Whether it’s Ancel Keys’ observations and correlations of saturated fat intake and heart disease in his famous Seven Countries Study, which “proved” saturated fat is harmful or Denis Burkitt’s observation that people in Africa ate more fiber than people in England and had less colon cancer “proving” that eating fiber is the key to preventing colon cancer, virtually all of the nutritional dogma we are exposed to has not actually been scientifically tested.   Perhaps the most influential current example of observational epidemiology [circa 2012] is the work of T. Colin Campbell, lead author of The China Study, which claims, “the science is clear” and “the results are unmistakable.”  Really?  Not if you define science the way scientists do.  This doesn’t mean Colin Campbell is wrong (though I wholeheartedly believe he is wrong on about 75% of what he says based on current data).  It means he has not done sufficient science to advance the discussion and hypotheses he espouses.  If you want to read detailed critiques of this work, please look to Denise Minger and Michael Eades.  I can only imagine the contribution to mankind Dr.
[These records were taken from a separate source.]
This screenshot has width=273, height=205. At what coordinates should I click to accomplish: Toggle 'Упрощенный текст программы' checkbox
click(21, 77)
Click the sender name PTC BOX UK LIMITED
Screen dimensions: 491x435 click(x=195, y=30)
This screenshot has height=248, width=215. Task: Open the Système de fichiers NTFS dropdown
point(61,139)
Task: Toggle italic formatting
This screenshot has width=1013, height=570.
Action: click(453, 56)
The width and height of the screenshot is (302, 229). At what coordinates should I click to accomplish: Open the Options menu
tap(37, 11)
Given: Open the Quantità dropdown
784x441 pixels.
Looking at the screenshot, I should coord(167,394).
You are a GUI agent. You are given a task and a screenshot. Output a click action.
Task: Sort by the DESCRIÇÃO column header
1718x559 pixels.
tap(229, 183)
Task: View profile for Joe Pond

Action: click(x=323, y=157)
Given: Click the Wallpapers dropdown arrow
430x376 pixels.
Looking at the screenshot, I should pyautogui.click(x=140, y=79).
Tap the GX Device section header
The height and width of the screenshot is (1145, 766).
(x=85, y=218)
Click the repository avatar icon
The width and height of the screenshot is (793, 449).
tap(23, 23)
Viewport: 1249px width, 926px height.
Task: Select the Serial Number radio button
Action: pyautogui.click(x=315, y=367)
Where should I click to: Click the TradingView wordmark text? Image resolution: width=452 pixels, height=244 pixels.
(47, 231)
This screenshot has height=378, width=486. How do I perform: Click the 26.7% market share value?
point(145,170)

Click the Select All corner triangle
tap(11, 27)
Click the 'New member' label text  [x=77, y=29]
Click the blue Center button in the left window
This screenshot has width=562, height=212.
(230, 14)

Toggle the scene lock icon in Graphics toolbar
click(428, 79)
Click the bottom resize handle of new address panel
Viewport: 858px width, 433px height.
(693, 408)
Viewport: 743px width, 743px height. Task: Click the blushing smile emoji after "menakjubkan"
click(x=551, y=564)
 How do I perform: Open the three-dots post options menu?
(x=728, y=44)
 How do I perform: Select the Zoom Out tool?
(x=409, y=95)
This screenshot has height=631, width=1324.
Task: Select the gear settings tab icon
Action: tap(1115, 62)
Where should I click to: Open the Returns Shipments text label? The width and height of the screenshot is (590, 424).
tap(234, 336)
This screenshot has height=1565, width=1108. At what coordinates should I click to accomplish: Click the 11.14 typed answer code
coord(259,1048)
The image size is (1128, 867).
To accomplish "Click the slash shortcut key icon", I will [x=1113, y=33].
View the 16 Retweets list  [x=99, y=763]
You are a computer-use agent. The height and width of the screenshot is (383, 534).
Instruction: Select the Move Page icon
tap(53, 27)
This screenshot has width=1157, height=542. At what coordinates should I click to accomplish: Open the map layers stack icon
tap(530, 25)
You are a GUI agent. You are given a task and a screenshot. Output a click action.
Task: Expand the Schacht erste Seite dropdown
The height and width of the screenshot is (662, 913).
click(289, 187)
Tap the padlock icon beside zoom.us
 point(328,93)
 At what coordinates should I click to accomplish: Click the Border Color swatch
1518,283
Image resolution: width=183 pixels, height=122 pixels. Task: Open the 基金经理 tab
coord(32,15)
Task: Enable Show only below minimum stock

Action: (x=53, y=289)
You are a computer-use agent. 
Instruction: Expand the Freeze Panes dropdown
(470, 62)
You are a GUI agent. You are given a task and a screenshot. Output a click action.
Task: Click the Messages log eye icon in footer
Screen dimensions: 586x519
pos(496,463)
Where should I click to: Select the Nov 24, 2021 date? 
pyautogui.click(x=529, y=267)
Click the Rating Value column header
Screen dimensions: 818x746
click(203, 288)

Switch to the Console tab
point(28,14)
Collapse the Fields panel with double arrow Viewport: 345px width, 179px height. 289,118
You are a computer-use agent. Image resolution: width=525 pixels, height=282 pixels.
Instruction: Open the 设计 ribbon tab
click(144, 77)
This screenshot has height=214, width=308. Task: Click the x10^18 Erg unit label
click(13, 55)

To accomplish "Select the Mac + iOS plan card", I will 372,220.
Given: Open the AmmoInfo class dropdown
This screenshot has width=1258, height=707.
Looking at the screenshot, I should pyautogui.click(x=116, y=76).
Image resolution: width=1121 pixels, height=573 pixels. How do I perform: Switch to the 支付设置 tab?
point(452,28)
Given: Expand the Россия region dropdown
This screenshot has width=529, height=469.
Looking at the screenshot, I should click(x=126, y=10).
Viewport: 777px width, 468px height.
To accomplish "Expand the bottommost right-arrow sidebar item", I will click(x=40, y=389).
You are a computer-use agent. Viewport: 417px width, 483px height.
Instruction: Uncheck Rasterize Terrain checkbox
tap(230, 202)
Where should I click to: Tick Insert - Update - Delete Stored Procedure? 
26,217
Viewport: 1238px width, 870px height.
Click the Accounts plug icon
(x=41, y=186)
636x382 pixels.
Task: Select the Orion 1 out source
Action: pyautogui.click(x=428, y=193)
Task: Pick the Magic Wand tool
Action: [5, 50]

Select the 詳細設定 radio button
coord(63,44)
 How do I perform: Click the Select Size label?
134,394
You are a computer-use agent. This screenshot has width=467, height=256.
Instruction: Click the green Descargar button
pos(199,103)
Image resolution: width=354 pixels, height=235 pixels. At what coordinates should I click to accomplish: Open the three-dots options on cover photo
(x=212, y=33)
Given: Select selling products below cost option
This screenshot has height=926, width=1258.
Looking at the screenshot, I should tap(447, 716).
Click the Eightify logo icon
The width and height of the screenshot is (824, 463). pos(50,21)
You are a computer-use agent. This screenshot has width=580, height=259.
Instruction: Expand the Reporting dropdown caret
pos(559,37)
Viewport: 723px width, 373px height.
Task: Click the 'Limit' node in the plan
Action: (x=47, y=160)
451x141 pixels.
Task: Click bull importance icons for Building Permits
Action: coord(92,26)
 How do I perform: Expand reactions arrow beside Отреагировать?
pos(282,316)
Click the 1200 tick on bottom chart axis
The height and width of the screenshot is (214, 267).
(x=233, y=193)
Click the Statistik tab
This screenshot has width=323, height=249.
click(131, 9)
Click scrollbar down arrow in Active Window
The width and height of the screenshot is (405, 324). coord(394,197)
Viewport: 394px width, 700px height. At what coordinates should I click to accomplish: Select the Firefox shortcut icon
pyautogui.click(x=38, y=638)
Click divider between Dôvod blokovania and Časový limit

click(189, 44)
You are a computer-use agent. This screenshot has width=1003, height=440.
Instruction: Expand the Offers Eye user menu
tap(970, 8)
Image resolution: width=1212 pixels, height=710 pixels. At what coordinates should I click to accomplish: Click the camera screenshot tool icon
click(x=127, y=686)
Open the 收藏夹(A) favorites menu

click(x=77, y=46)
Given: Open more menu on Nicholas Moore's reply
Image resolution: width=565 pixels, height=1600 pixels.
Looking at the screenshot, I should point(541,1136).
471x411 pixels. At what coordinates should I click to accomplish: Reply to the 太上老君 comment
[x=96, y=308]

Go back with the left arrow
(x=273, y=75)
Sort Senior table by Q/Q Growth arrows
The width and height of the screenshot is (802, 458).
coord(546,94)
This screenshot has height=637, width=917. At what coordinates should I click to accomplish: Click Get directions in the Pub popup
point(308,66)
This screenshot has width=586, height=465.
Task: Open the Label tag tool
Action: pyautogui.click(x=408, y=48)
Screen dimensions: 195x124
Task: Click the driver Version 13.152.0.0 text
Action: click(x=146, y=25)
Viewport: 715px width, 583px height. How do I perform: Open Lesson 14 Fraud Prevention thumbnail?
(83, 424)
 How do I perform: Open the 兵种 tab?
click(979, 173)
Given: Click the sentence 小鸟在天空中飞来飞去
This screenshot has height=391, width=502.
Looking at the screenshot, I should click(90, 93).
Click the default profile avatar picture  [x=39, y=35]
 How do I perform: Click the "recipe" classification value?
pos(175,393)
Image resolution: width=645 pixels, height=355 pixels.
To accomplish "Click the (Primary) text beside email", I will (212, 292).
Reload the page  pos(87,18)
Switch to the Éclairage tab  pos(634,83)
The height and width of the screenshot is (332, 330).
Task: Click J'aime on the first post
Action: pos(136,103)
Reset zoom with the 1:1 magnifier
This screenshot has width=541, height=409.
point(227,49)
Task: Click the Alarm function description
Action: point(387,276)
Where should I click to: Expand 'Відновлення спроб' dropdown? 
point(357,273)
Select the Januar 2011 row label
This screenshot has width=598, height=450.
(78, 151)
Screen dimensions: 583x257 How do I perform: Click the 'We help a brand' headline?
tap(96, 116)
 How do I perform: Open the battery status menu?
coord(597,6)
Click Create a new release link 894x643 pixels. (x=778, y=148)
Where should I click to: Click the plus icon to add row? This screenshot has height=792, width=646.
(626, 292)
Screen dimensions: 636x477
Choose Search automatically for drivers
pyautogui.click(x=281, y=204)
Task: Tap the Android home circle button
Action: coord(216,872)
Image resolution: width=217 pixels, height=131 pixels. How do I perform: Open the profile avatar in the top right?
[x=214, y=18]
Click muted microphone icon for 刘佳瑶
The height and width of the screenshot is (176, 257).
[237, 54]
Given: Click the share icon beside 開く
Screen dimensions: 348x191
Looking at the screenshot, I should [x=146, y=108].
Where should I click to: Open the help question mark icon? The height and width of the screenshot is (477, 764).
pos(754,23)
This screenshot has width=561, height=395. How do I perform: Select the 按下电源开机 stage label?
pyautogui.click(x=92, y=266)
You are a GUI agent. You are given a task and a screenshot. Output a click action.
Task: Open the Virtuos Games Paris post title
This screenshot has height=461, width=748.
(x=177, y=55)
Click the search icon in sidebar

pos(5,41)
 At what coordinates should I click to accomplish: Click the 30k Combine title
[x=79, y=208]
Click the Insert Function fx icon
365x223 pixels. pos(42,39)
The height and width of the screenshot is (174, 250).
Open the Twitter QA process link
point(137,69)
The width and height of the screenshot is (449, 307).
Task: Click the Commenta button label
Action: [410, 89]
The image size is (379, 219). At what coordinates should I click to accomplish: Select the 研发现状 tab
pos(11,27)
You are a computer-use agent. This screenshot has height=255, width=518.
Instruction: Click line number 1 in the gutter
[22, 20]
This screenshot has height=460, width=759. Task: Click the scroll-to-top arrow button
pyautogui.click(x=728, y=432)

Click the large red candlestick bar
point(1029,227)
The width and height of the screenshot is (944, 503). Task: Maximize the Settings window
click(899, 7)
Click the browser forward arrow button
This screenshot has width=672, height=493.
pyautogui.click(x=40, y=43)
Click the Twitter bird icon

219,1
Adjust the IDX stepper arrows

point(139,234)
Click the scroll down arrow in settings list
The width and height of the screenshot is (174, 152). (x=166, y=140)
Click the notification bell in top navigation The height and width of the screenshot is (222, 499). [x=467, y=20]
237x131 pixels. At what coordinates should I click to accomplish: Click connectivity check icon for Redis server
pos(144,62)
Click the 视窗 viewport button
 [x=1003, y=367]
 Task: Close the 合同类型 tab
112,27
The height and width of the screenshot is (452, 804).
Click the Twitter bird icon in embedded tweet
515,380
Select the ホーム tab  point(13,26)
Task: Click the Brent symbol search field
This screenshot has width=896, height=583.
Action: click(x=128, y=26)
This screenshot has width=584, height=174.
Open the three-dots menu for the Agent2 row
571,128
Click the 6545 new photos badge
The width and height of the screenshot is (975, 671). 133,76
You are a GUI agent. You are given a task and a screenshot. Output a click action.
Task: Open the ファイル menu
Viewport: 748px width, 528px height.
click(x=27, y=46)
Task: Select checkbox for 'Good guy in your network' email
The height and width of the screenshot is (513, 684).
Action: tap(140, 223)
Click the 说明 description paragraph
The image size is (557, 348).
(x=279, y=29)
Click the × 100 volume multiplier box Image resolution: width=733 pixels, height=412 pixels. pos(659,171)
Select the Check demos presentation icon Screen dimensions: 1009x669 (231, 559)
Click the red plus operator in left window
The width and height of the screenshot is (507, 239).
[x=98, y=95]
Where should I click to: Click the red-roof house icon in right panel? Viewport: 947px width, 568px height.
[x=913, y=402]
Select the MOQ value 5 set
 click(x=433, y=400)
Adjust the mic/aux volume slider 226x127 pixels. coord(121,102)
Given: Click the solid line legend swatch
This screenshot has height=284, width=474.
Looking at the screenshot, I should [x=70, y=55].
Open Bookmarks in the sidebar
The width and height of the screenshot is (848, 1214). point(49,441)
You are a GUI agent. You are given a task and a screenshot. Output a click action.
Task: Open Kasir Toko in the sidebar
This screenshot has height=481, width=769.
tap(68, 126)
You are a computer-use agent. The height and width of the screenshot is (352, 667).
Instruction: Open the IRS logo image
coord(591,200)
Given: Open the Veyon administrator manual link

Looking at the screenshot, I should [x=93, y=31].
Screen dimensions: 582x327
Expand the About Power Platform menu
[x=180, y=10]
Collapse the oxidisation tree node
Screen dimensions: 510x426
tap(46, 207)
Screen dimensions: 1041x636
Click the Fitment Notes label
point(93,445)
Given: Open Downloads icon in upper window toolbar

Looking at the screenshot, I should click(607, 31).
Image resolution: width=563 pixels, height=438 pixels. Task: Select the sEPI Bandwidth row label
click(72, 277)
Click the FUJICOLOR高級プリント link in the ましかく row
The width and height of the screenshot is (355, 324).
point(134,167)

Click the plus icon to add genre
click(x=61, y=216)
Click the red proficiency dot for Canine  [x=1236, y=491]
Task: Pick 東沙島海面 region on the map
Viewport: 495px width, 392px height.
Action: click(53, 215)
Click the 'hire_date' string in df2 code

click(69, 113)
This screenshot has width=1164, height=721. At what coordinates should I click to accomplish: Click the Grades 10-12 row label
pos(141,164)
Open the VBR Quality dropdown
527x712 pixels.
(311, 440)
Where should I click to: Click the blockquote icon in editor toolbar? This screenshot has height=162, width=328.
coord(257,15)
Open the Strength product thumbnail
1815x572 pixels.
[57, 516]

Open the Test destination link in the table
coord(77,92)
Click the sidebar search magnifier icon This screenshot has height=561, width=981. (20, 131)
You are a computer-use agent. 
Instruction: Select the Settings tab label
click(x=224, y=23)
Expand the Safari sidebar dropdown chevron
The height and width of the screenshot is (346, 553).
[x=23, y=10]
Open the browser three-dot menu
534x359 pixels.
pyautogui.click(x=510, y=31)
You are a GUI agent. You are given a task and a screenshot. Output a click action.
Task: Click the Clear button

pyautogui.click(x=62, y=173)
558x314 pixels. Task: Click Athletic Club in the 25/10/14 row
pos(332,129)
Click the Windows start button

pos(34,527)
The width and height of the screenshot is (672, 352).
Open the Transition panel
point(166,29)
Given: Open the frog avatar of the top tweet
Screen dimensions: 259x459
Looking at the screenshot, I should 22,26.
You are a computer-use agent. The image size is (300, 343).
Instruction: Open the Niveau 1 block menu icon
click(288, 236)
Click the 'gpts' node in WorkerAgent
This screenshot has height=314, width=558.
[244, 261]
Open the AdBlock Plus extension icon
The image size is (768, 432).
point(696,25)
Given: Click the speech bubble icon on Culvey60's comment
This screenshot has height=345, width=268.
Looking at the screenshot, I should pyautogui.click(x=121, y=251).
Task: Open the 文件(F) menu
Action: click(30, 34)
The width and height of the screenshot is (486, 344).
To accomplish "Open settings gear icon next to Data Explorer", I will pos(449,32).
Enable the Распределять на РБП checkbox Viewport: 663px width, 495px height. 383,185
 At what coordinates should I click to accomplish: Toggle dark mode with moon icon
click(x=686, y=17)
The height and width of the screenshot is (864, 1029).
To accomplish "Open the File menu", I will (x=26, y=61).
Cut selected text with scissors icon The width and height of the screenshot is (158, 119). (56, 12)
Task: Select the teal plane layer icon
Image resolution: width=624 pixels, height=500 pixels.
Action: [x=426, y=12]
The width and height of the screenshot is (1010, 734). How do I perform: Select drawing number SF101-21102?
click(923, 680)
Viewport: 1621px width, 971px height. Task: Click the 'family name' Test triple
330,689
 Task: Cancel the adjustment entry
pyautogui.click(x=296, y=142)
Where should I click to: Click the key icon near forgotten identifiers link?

Campbell could have given had he spent the same amount of time and money doing actual scientific experiments to elucidate the impact of dietary intake and chronic disease. [For example, Campbell would have designed a prospective study following subjects randomized to one of two different types of diets for 10 years: plant-based and animal-based, but with all other factors controlled for.] This is one irony of enormous observational epidemiology studies.  Not only are they of little value, in a world of finite resources, they detract from real science being done.

Featured Image credit: Design by K. Pauley (CC BY-SA 2.0)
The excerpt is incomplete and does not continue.